# [SOURCE EXTRACT]
————————

We set these out in order that the correctness of the trial court's conclusion that testimony such as this put before the jury would not be apt to produce a different result. The doctor who testified on the trial and made no reference to any insanity on the part of appellant, mentions in the above quotation as his reasons for now concluding appellant insane, that he has learned that he went from one regional office to another, not staying at any place long enough to have his case adjudicated, apparently as supporting his conclusion that appellant is insane. We quote from the testimony of the other physician as showing why the trial court was justified in not believing that testimony such as this would be apt to greatly influence the jury. Just what the witness meant by emotional insanity, or a status quo of apparent sanity, or the moral fibre being without stability, is not quite clear from a legal standpoint, but does serve to illustrate the ease with which erroneus conclusions may be reached regarding that character of insanity necessary of proof in order to evade the consequences of crime.
We think there is nothing in appellant's objection to the testimony of the city physician given upon the hearing of the motion for new trial, objected to on the ground that the truth or falsity of the proposition of insanity vel non, was not for the trial court. One of the issues before the trial court and upon which appellant assumed the burden of satisfying said court, was that the testimony offered would likely bring about a different result. We think the court not without authority to hear the testimony of said city physician.

————————

# [DATASET SECTION]

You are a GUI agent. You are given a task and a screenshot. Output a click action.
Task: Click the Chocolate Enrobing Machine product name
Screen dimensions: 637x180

————————

# [REQUIREMENTS]
(A) Answer these about the court opinion, one line each:
(i) What has the doctor who testified on the trial learned about appellant's movements?
(ii) Whose testimony at the hearing of the motion for new trial did appellant object to?
(iii) What did appellant take on the burden of satisfying the trial court about?
(B) Put this sentence from the court opinion into Spanish: "We think the court not without authority to hear the testimony of said city physician."
(C) Write out the part of the court opinion between "We think there" and "said city physician.", inclusive.

# [EXPECTED RESPONSES]
(A)
(i) He went from one regional office to another, not staying at any place long enough to have his case adjudicated.
(ii) The city physician's.
(iii) That the testimony offered would likely bring about a different result.

(B) Consideramos que el tribunal no carecía de autoridad para oír el testimonio de dicho médico municipal.

(C)
We think there is nothing in appellant's objection to the testimony of the city physician given upon the hearing of the motion for new trial, objected to on the ground that the truth or falsity of the proposition of insanity vel non, was not for the trial court. One of the issues before the trial court and upon which appellant assumed the burden of satisfying said court, was that the testimony offered would likely bring about a different result. We think the court not without authority to hear the testimony of said city physician.